┌──

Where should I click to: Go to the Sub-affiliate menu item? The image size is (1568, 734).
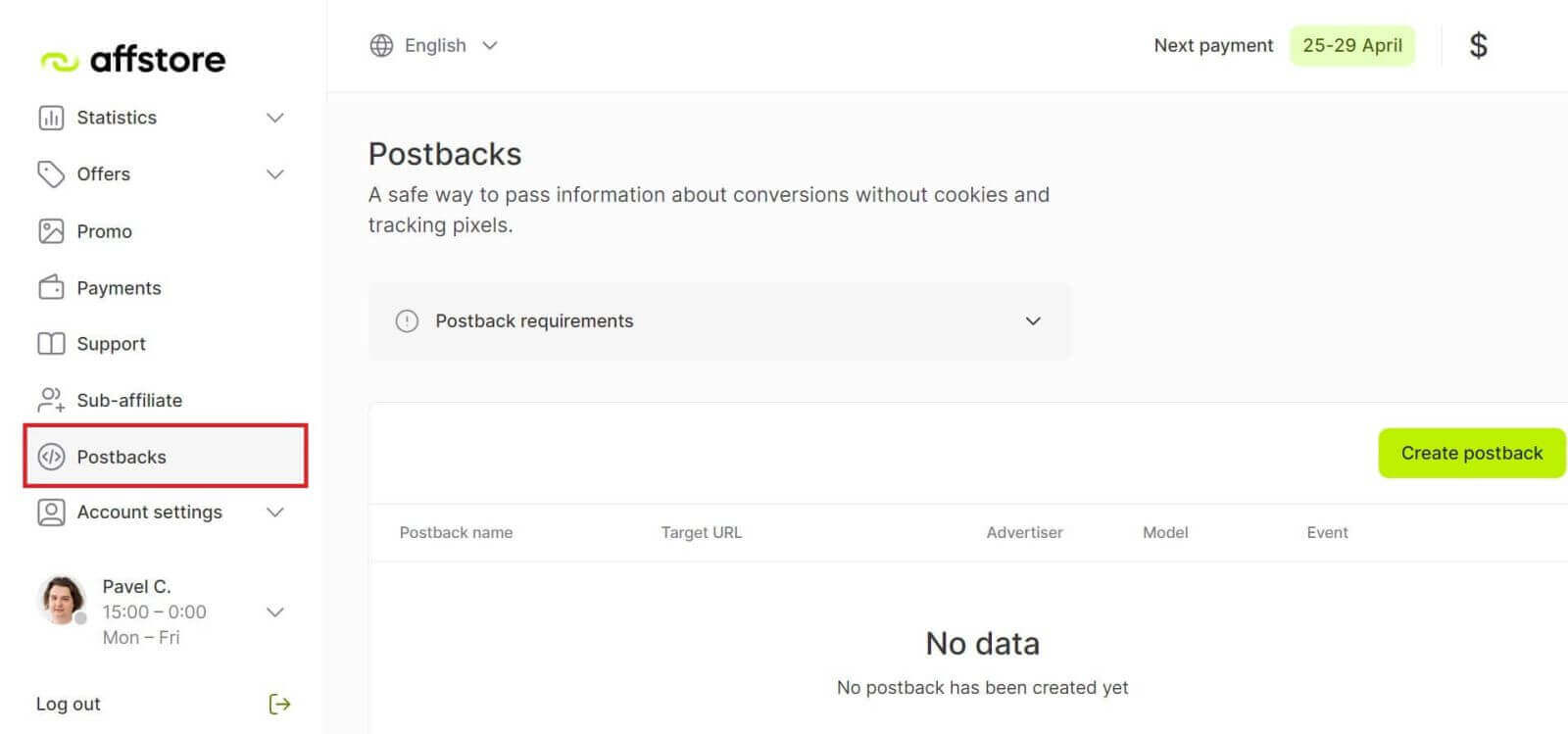129,400
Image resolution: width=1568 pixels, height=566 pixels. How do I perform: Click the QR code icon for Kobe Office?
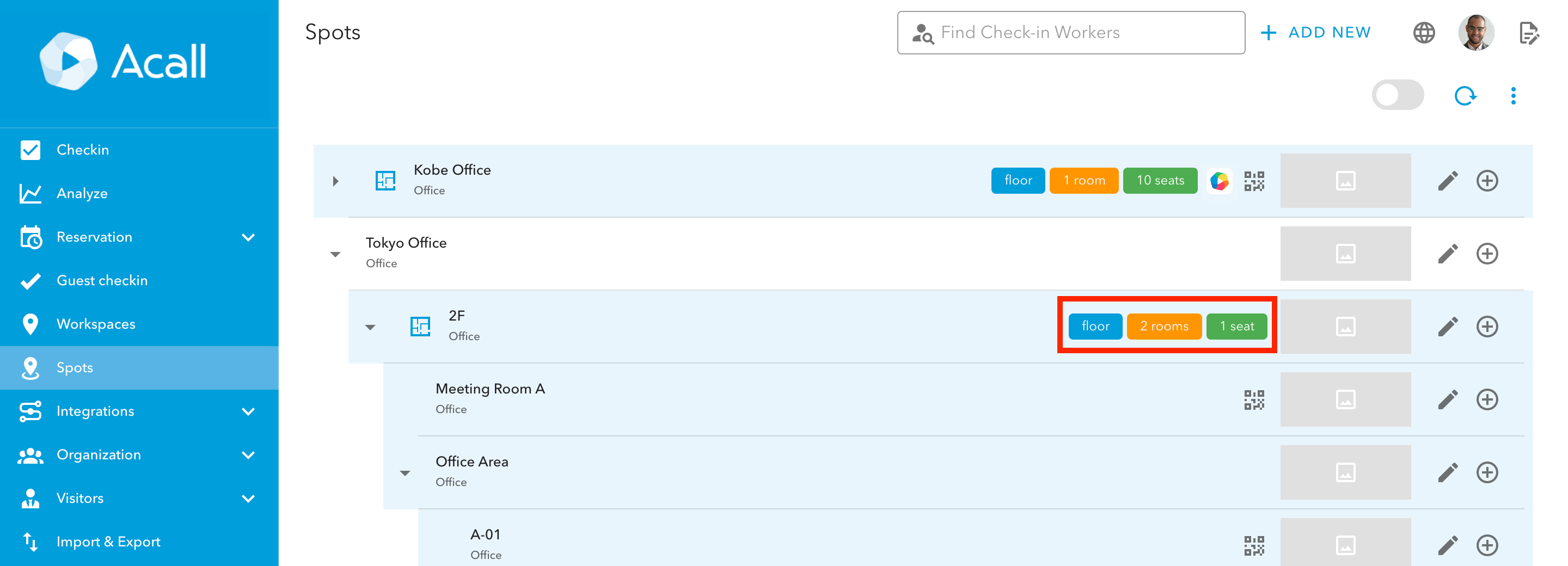pyautogui.click(x=1254, y=181)
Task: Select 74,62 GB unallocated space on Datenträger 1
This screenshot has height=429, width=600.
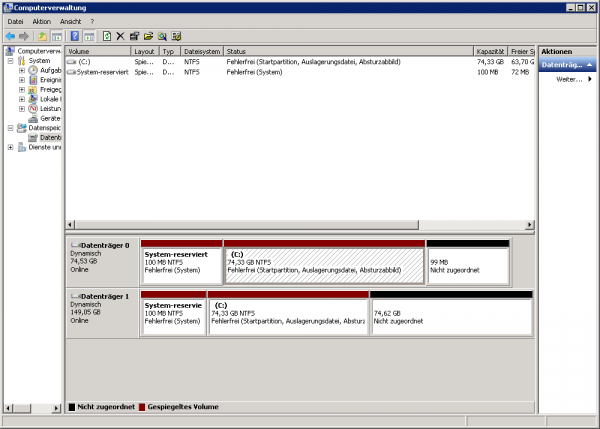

└──

■ TASK PROMPT: Exactly repeat every line from the line that includes "Task: Select 74,62" to the end of the listing, and nothing else, leaving pictures out.

■ TASK SOLUTION:
Task: Select 74,62 GB unallocated space on Datenträger 1
This screenshot has height=429, width=600.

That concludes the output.